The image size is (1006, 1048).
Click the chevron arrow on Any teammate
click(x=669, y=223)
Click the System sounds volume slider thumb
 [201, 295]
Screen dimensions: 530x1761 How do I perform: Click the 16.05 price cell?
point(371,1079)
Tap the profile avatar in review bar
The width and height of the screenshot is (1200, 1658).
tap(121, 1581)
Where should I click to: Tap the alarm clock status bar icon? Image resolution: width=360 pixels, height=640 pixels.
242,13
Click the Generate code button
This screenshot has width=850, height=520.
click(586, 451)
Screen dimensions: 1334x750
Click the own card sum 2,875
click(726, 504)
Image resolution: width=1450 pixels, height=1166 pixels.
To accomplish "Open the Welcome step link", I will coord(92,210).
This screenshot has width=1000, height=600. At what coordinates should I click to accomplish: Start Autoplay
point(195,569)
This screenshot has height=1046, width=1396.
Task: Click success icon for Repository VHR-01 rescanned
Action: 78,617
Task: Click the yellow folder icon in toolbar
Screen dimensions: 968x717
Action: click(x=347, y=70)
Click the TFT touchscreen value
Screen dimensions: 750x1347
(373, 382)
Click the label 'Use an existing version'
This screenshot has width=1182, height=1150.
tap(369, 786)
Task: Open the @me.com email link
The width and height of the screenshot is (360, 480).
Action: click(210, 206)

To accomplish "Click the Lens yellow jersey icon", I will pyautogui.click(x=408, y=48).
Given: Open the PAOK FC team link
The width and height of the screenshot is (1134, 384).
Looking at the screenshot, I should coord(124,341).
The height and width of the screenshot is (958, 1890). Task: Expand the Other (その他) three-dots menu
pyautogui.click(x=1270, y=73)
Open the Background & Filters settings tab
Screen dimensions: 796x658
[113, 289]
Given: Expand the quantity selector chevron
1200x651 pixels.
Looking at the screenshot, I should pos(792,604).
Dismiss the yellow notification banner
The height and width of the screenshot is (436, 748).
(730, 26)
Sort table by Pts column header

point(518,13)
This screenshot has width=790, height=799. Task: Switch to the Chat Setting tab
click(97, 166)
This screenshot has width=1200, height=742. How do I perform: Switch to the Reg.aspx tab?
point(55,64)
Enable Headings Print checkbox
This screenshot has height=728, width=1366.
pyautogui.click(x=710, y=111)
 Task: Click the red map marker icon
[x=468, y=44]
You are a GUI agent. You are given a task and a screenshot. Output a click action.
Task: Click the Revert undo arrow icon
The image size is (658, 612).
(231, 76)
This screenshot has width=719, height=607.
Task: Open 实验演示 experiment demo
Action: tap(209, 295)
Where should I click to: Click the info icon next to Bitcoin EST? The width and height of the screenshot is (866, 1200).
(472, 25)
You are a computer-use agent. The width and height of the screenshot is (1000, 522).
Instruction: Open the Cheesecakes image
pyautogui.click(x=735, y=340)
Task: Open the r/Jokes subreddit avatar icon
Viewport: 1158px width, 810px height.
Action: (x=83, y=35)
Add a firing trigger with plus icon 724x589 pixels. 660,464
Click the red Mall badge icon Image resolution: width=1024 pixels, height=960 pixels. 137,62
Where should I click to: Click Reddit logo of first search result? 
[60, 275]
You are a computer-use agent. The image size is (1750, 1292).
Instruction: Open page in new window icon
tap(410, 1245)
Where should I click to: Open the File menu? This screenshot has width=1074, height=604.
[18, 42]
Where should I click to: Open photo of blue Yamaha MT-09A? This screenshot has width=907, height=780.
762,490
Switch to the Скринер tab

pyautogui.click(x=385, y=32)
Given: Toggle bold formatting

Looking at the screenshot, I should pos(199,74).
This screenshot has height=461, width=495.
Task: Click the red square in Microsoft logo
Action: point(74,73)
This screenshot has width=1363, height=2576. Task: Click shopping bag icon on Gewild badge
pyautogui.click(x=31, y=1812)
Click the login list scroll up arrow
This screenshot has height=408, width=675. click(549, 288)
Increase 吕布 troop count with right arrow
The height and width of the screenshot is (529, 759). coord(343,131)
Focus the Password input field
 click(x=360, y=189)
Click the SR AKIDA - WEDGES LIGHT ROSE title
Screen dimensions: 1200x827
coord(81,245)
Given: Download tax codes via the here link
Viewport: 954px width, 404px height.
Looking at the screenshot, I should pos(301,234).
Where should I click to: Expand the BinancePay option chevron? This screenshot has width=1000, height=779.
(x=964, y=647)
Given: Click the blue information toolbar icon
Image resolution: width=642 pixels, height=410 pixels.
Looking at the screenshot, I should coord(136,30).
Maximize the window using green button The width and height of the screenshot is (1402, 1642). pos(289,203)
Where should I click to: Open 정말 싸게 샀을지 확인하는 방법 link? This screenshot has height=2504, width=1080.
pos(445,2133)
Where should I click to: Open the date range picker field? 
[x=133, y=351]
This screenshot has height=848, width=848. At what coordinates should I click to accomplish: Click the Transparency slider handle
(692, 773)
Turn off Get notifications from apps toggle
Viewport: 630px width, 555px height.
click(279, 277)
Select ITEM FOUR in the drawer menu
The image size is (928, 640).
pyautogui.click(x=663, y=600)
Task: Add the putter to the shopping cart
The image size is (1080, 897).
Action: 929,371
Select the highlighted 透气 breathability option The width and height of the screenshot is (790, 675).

Task → Give back exactly the lines above starting at the line where "This screenshot has width=1182, height=1150." appears and ending at the line where "Add a firing" appears, both included, with no other lines.

Solution to the problem →
This screenshot has width=1182, height=1150.
tap(369, 786)
Task: Open the @me.com email link
The width and height of the screenshot is (360, 480).
Action: click(210, 206)

To accomplish "Click the Lens yellow jersey icon", I will pyautogui.click(x=408, y=48).
Given: Open the PAOK FC team link
The width and height of the screenshot is (1134, 384).
Looking at the screenshot, I should coord(124,341).
The height and width of the screenshot is (958, 1890). Task: Expand the Other (その他) three-dots menu
pyautogui.click(x=1270, y=73)
Open the Background & Filters settings tab
Screen dimensions: 796x658
[113, 289]
Given: Expand the quantity selector chevron
1200x651 pixels.
Looking at the screenshot, I should pos(792,604).
Dismiss the yellow notification banner
The height and width of the screenshot is (436, 748).
(730, 26)
Sort table by Pts column header

point(518,13)
This screenshot has width=790, height=799. Task: Switch to the Chat Setting tab
click(97, 166)
This screenshot has width=1200, height=742. How do I perform: Switch to the Reg.aspx tab?
point(55,64)
Enable Headings Print checkbox
This screenshot has height=728, width=1366.
pyautogui.click(x=710, y=111)
 Task: Click the red map marker icon
[x=468, y=44]
You are a GUI agent. You are given a task and a screenshot. Output a click action.
Task: Click the Revert undo arrow icon
The image size is (658, 612).
(231, 76)
This screenshot has width=719, height=607.
Task: Open 实验演示 experiment demo
Action: tap(209, 295)
Where should I click to: Click the info icon next to Bitcoin EST? The width and height of the screenshot is (866, 1200).
(472, 25)
You are a computer-use agent. The width and height of the screenshot is (1000, 522).
Instruction: Open the Cheesecakes image
pyautogui.click(x=735, y=340)
Task: Open the r/Jokes subreddit avatar icon
Viewport: 1158px width, 810px height.
Action: (x=83, y=35)
Add a firing trigger with plus icon 724x589 pixels. 660,464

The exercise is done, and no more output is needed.